The turning point came during the Holy Week. In the wee hours after the Blackness of Saturday, Mama called. We chatted for a while. I unburdened myself of past grudges. Mama couldn’t keep up with what I was telling her. When I bluntly asked her if she had anything more to say she said there was none.

It was two in the morning when the phone rang again. Surprisingly, it was Papa calling me for the first time. I suppose his emotional and verbal reticence had been disturbed by my mother’s constant expression of concern over the growing distance between us. I could hardly believe my ears. Was this the man I used to call Popsicle? The man who wouldn’t melt no matter how much warmth you showered on him?

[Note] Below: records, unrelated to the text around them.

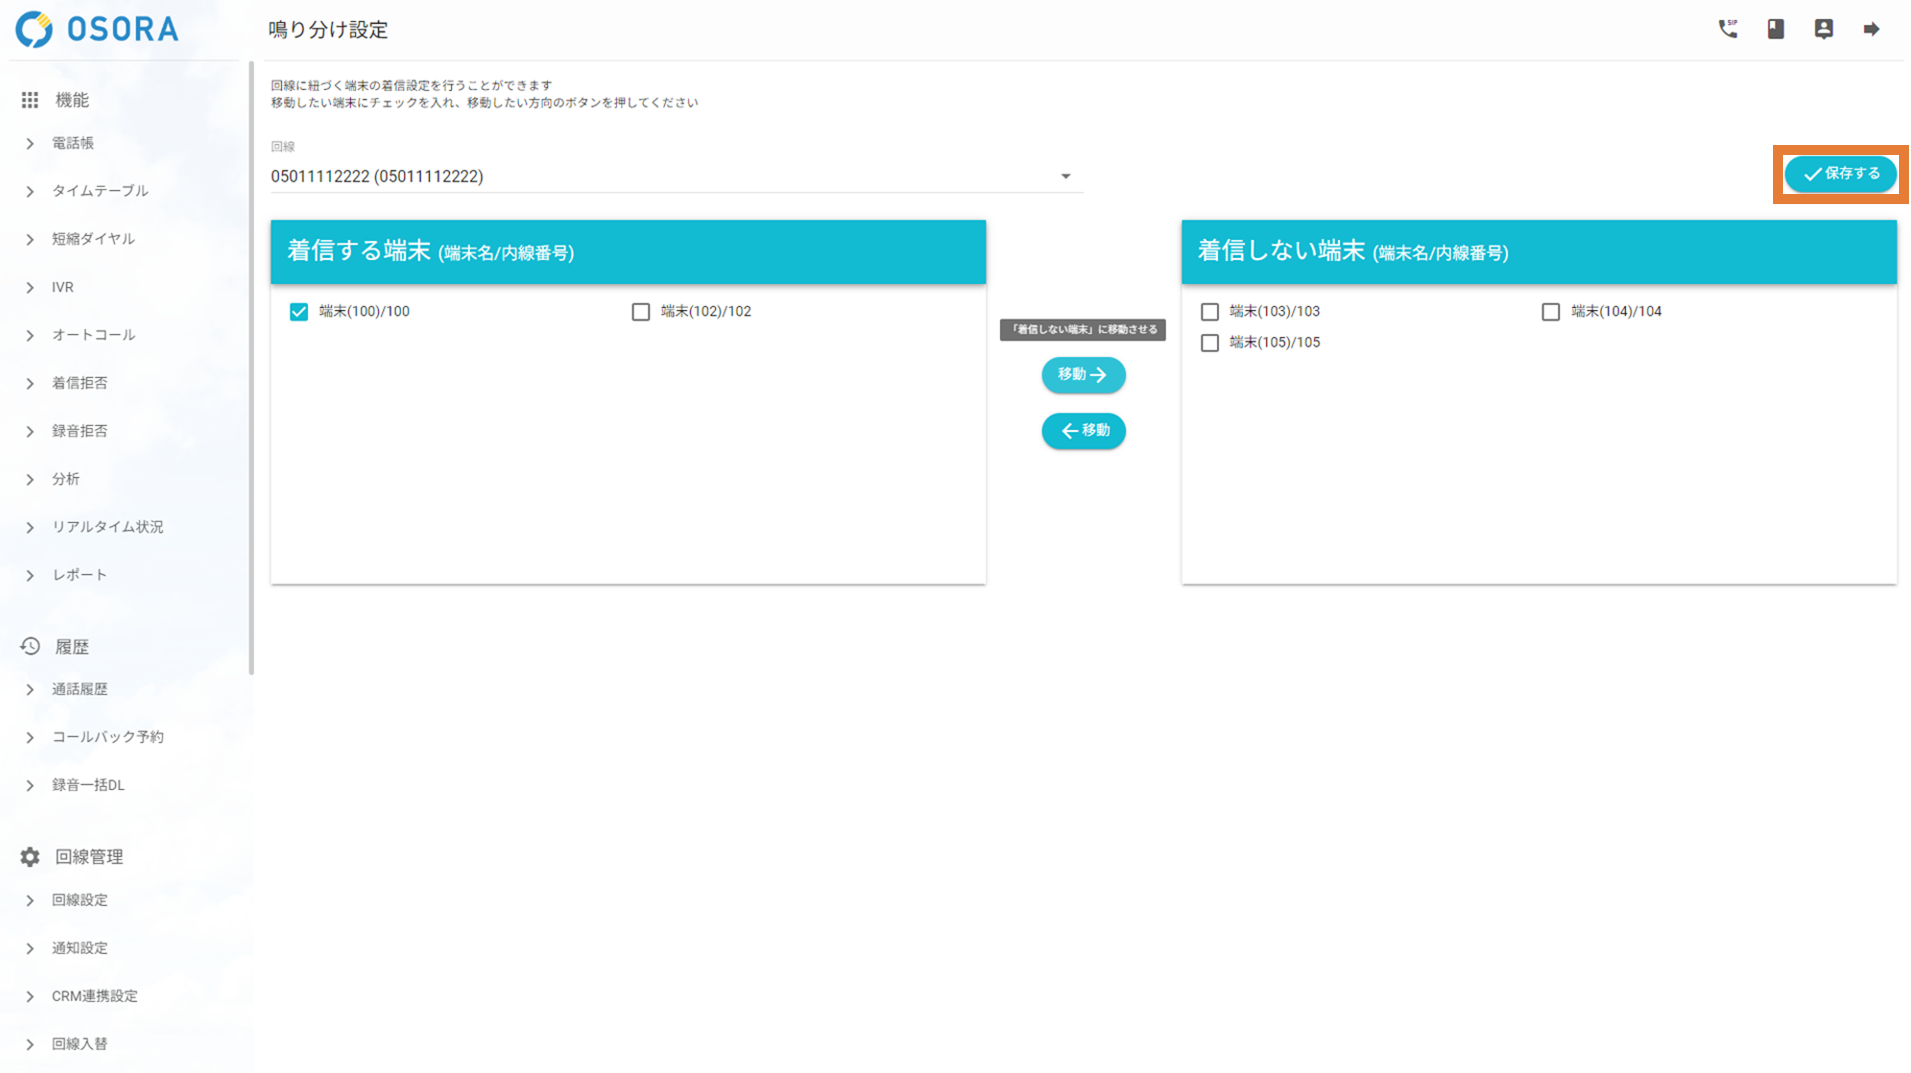Expand the IVR chevron in sidebar
Image resolution: width=1911 pixels, height=1073 pixels.
point(30,288)
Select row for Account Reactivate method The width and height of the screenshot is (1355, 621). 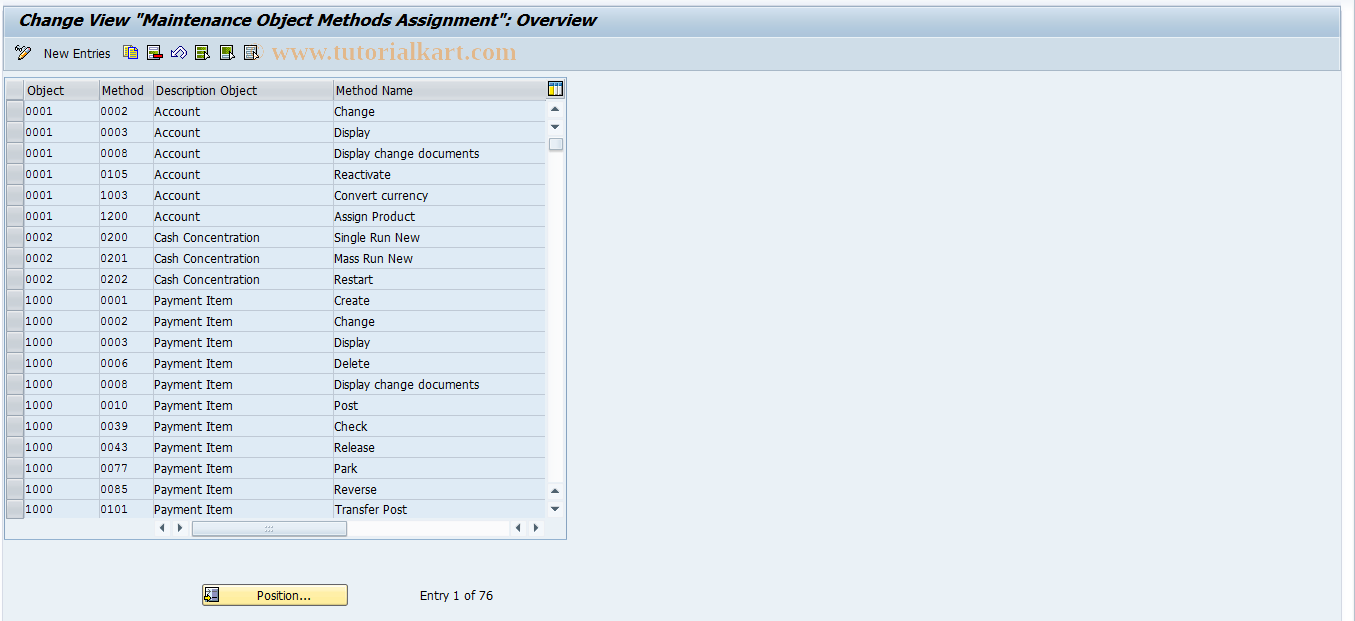(x=14, y=175)
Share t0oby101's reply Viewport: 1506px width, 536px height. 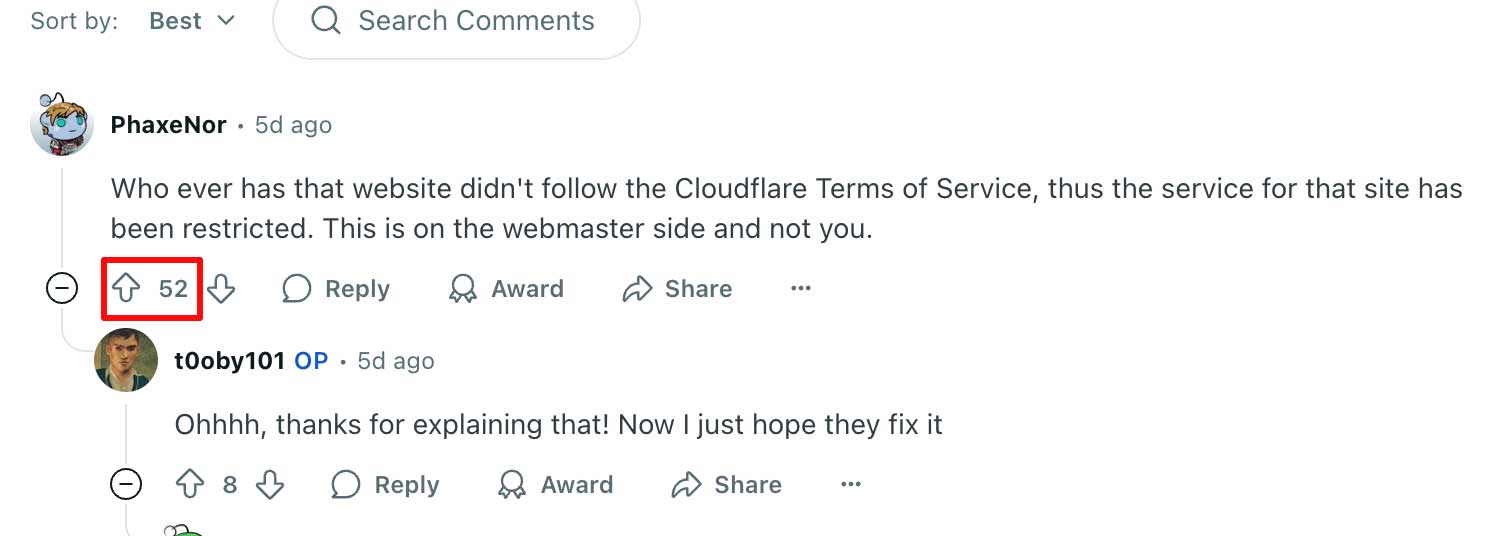pyautogui.click(x=727, y=485)
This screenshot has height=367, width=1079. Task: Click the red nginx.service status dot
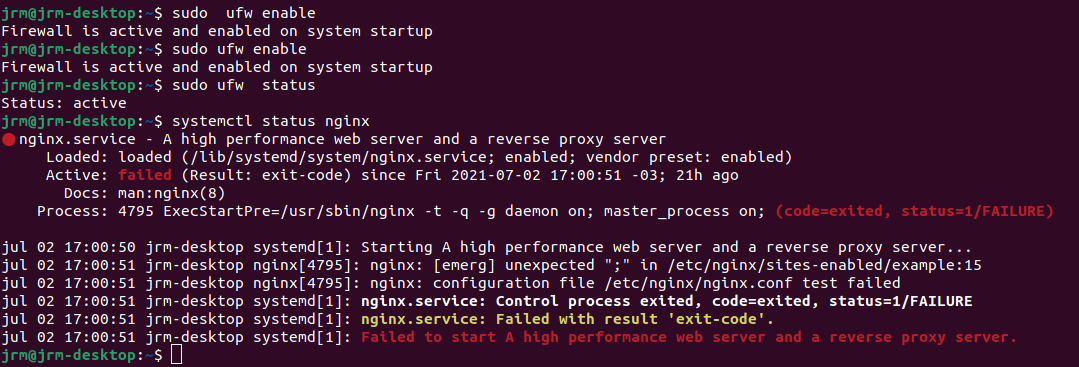pyautogui.click(x=9, y=140)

Finally, Papa was talking about his past. And he was crying. I figured it was his last-ditch effort to save me and to save himself in the process. All the things he couldn’t say came rushing out. “I love your Mother very much. I love all three of you very much. Whatever fault we committed in the past, forgive us. Sorry, we didn’t know.”

I told him it was very good to hear, and I was crying, too. My lament was that of a child who had been hurt deeply but had been redeemed. I felt so relieved. We forged an agreement not really to forget the past but to correct what went wrong then. After all, we needed to look back so that we can see where we were headed in the future.

My father asked if there was anything else I wanted to talk to him about. I asked him if he could continue talking after being on the phone for a long time; any moment Easter morning would be breaking in the horizon. “As long as it’s for my children, I will bear it,” he said.

I brought up something only he among our family didn’t know. With the lightness of being I was feeling after coming to terms with the past, I did not have any qualms telling Papa about my emotional orientation and sexual affiliation. But that’s another story. One thing’s certain, though: Relief provided by declaration, and gratification from self-affirmation, were out of this world.

It couldn’t have happened at a better time. On Easter morning when the Lord rose from the dead, I was resurrected from my deathly slumber.


My parents realized a few other things upon reading my composition. Other opportunities of enlightenment for all of us came through quality communication that followed. Our family dynamics dramatically changed. It improved to a level I never though we could ever reach.

It was then I discovered the power of writing. How writing can heal the past, amend the present and guide the future. How writing can help us come to terms with ourselves, and the people most important to us. How it allows us to view the world from a different perspective, moves us to make life-altering decisions, and most importantly, gives us an opportunity to connect with our innermost selves.


  1. I never really read this article when it saw print years ago. I knew it existed and it is a shame that it's only now that I read it.

    I've stopped writing. Other than news items -- I've stopped sharing myself. Nobody read anyway. If somebody did, it was all just taken for granted or belittled or misunderstood or judged wrongfully.

    I hope to start writing again though. There's so much to share.

  2. Keep on writing. Even though no one seems to be reading, just keep on writing. And write for yourself first and foremost, not for anybody else. Let it be the time you commune with your core. Find your voice and your voice will find an audience. And the first audience your voice must find is you. So start writing again. Now.

  3. Thank you for this essay, Peter. I clipped your article and read your essay a number of times back in college. I camped out in Pangil, Laguna last night and I suddenly remembered your Easter inspired piece.

  4. Walang anuman, Mark. It's amazing how clueless we could be how what we think, say, write, and do affect other people. You said "back in college". Gradweyt ka na ba? I hope what I wrote brought you something good. I wish you luck in your endeavors.